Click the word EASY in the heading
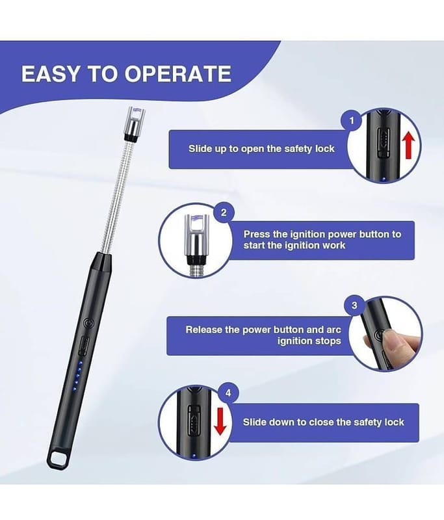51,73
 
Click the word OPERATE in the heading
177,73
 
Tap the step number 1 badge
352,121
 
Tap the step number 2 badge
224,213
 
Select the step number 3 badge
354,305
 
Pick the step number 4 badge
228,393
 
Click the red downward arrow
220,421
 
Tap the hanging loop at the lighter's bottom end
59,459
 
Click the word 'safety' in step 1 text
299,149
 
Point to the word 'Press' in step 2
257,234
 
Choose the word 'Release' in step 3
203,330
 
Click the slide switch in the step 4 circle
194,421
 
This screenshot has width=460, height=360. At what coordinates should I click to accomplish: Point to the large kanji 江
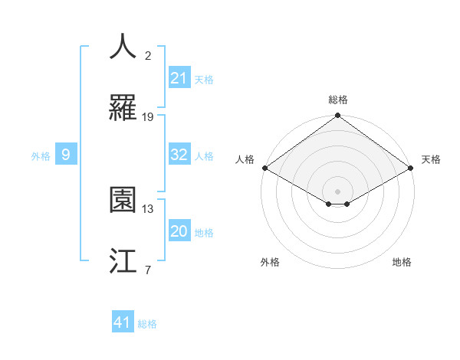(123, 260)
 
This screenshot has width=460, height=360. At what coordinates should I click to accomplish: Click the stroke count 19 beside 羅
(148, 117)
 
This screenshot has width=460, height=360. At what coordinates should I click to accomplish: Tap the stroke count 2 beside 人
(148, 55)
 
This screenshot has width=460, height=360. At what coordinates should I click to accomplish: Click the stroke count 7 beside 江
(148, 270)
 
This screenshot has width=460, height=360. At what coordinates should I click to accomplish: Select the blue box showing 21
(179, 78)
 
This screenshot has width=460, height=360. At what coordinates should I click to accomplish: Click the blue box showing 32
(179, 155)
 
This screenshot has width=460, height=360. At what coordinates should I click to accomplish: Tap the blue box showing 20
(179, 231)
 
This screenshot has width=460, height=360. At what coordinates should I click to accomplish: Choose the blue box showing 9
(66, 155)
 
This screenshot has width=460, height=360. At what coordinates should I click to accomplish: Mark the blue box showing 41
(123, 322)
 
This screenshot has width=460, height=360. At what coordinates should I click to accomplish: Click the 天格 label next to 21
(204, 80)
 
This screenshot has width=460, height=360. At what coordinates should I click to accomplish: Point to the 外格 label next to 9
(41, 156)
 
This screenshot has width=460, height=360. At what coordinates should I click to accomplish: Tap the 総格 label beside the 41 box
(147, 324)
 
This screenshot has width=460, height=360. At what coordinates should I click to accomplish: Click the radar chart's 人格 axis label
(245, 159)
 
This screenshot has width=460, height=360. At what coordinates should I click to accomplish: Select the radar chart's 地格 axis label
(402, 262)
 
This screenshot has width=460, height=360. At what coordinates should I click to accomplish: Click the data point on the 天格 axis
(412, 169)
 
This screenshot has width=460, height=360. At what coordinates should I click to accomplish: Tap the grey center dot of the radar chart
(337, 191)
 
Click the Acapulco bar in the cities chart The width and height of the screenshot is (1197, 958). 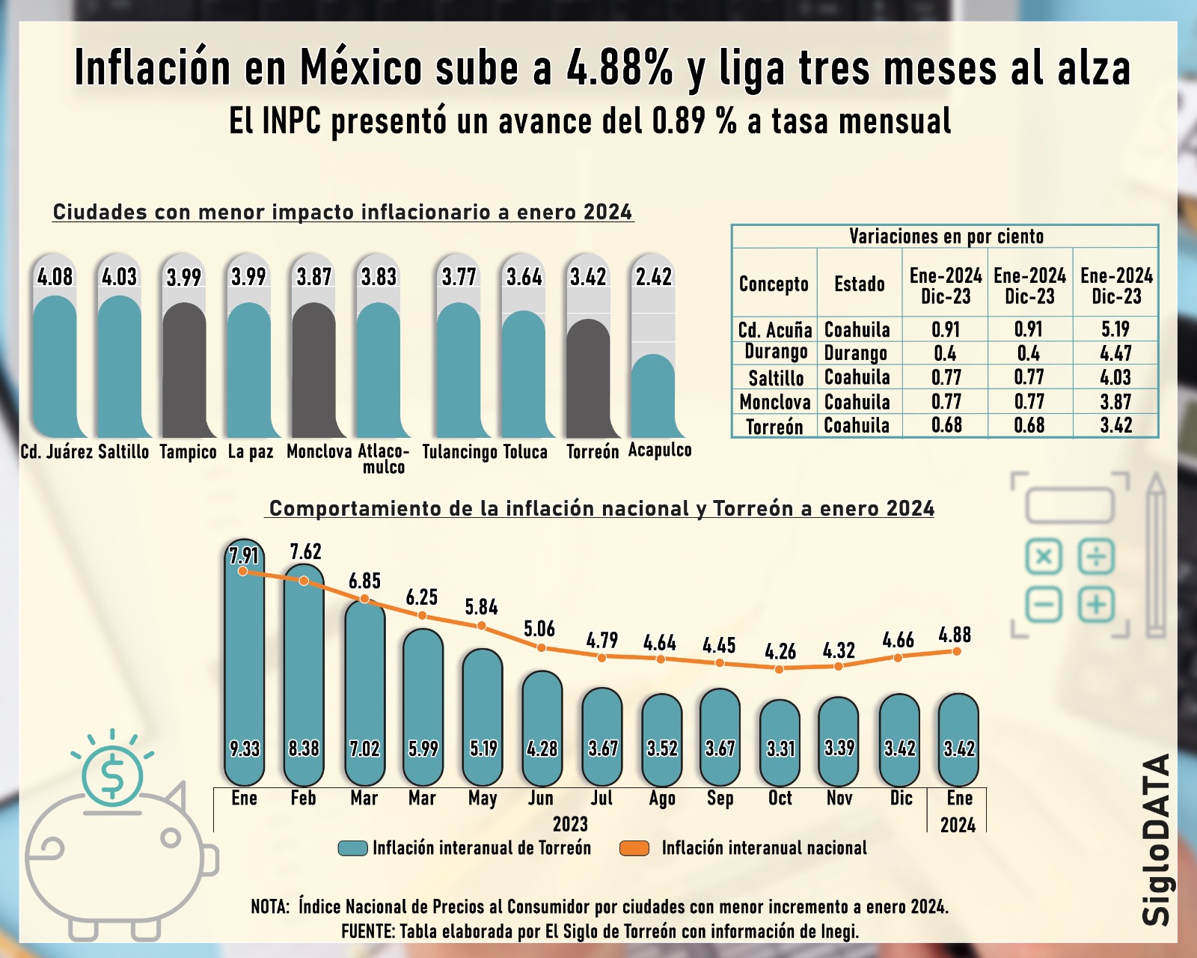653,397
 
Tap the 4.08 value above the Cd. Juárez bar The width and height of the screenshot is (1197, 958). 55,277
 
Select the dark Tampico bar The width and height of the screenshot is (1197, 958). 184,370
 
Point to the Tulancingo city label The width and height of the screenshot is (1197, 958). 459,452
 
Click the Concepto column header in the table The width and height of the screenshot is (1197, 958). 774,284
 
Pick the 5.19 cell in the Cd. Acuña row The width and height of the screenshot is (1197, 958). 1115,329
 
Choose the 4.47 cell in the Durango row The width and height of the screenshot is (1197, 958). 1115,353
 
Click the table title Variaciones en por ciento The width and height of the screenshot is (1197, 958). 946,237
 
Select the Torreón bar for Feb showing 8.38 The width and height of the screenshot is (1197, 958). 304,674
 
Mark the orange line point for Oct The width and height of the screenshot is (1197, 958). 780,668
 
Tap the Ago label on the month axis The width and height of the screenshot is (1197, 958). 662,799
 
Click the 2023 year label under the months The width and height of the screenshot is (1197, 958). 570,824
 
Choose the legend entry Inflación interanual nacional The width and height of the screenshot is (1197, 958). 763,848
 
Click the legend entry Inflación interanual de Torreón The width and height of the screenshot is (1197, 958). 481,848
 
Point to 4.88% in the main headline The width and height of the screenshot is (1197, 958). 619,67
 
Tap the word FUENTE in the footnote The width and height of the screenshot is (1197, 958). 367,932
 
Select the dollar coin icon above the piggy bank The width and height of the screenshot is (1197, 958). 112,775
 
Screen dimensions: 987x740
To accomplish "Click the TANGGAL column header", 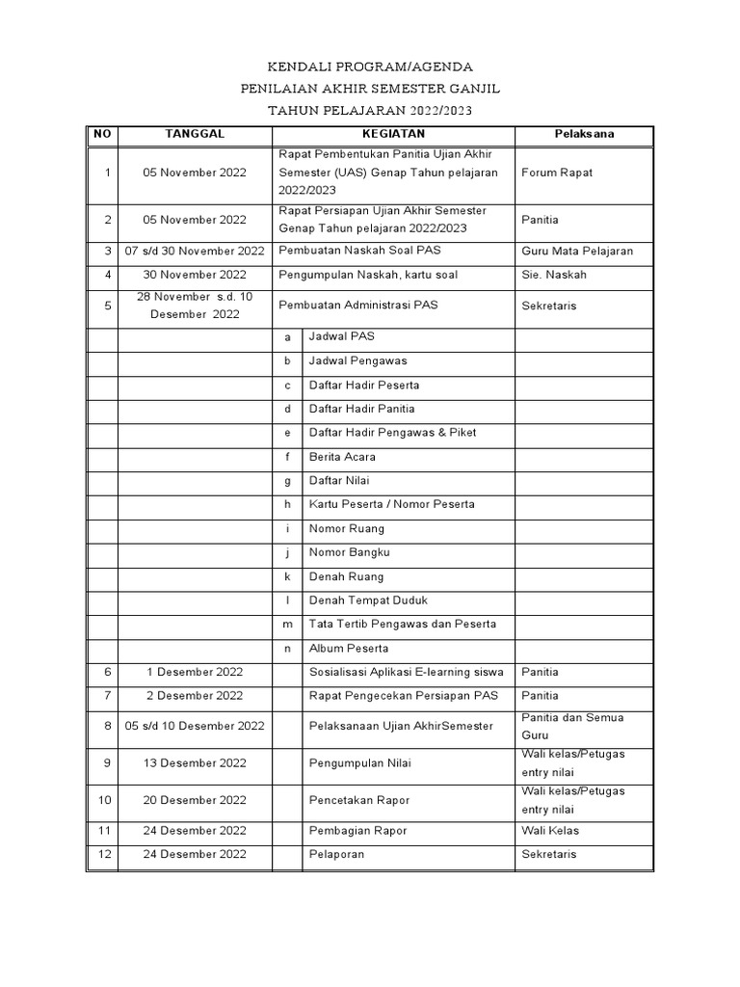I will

**TASK BRIEF**
Switch "headline" to "title" in the rows starting with the line with "Point to 4.88%" and going on through the line with "Select the dollar", and give back only those lines with everything else unchanged.

**TASK OUTPUT**
Point to 4.88% in the main title The width and height of the screenshot is (1197, 958). 619,67
 
Tap the word FUENTE in the footnote The width and height of the screenshot is (1197, 958). 367,932
 
Select the dollar coin icon above the piggy bank The width and height of the screenshot is (1197, 958). 112,775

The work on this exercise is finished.